Flüchtlinge “entmutigen“, von Land zu Land zu ziehen

  26 Oktober 2015    Gelesen: 539
Flüchtlinge “entmutigen“, von Land zu Land zu ziehen
Die Stimmung in der EU ist so dramatisch, dass es als Erfolg gewertet wird, dass man in Brüssel überhaupt redet. Dennoch: Die Lage auf dem Balkan soll nun geordnet werden, die Staaten kooperieren.
In den Verhandlungen mit Griechenland ist Bundeskanzlerin Angela Merkel (CDU) mittlerweile bestens geschult. Und so bewahrte sie bis zuletzt die Geduld, als Alexis Tsipras am späten Sonntagabend stets neue Bedenken anmeldete. Irgendwann, das Abendessen war längst abgeräumt und die Abschlusserklärung mehrfach geändert, fragte sie ihn: "Bist Du nun glücklich, Alexis?"

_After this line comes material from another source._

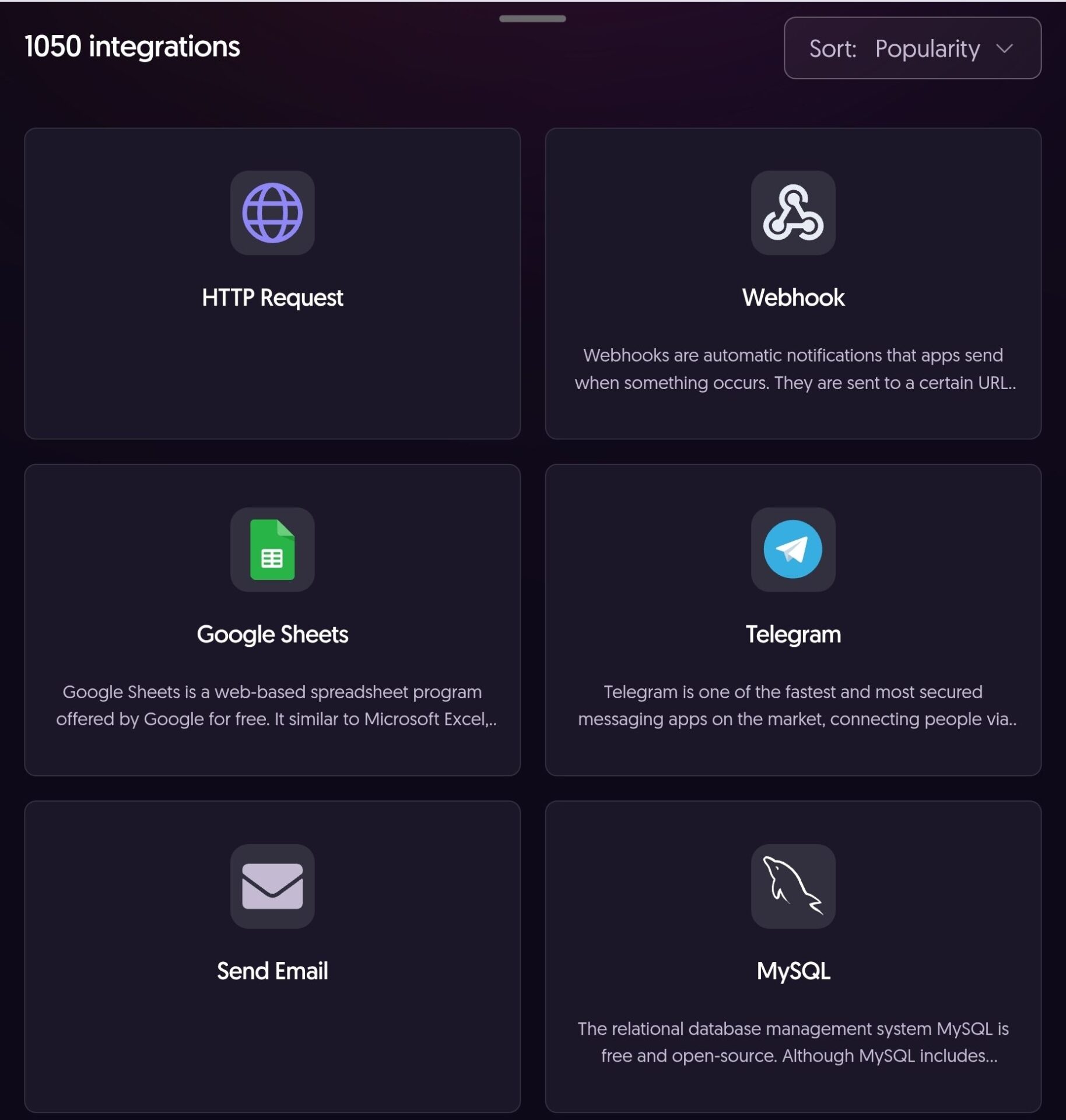
Task: Click the HTTP Request title
Action: point(272,298)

Er war es. Griechenland stimmte auf dem Sondergipfel in Brüssel zur Flüchtlingsfrage einem besseren Schutz der Außengrenzen sowie erstmals auch der Schaffung von 50.000 Aufnahmeplätzen für Flüchtlinge zu. Die "Gesamtprobleme" werde das freilich nicht lösen können, räumte Merkel wenig später zwar ein. Doch immerhin: Man nähere sich damit einer fairen Lastenteilung in Europa.

Regierungschefs lassen den Frust raus

Beim EU-Gipfel in Brüssel ist die Anspannung der Teilnehmer spürbar. Gemeinsam versucht man sich der Herausforderung zu stellen. Doch mancher beschwört schon das Ende Europas herauf
Krisentreffen in Brüssel
"Hochdramatische Stunden für Europa"
Der Äußerung der Kanzlerin war ein bemerkenswerter Gipfel vorangegangen. Die Regierungschefs von zehn EU-Staaten hatten sich auf Einladung von EU-Kommissionspräsident Jean-Claude Juncker gemeinsam mit Albanien, Mazedonien und Serbien an einen Tisch gesetzt, um eine Lösung für die akuten Nöte im Flüchtlingsdrama auf dem Balkan zu suchen.

Es war ein Treffen, das es auch den Regierungschefs erlauben sollte, ihrem Ärger Luft zu machen und endlich ihre Sorgen anzusprechen. Die Gelegenheit nutzten sie dankbar, wie später EU-Diplomaten berichteten. Von einer angespannten Stimmung war die Rede. An einer Stelle soll Kanzlerin Merkel sogar gewarnt haben, dass die EU in Gefahr gerate.

An Schuldzuweisungen mangelt es derzeit nicht in den von den Flüchtlingsströmen besonders betroffenen Staaten. Die Türkei klagt, der Westen habe mit der Lösung der Krise in Syrien versagt. Griechenland wiederum wirft der Türkei vor, die Flüchtlinge nicht von ihrer Reise über das Meer abzuhalten. Die Balkanstaaten kritisieren Griechenland dafür, den Grenzschutz zu vernachlässigen. "Das muss stoppen", forderte eine EU-Diplomat.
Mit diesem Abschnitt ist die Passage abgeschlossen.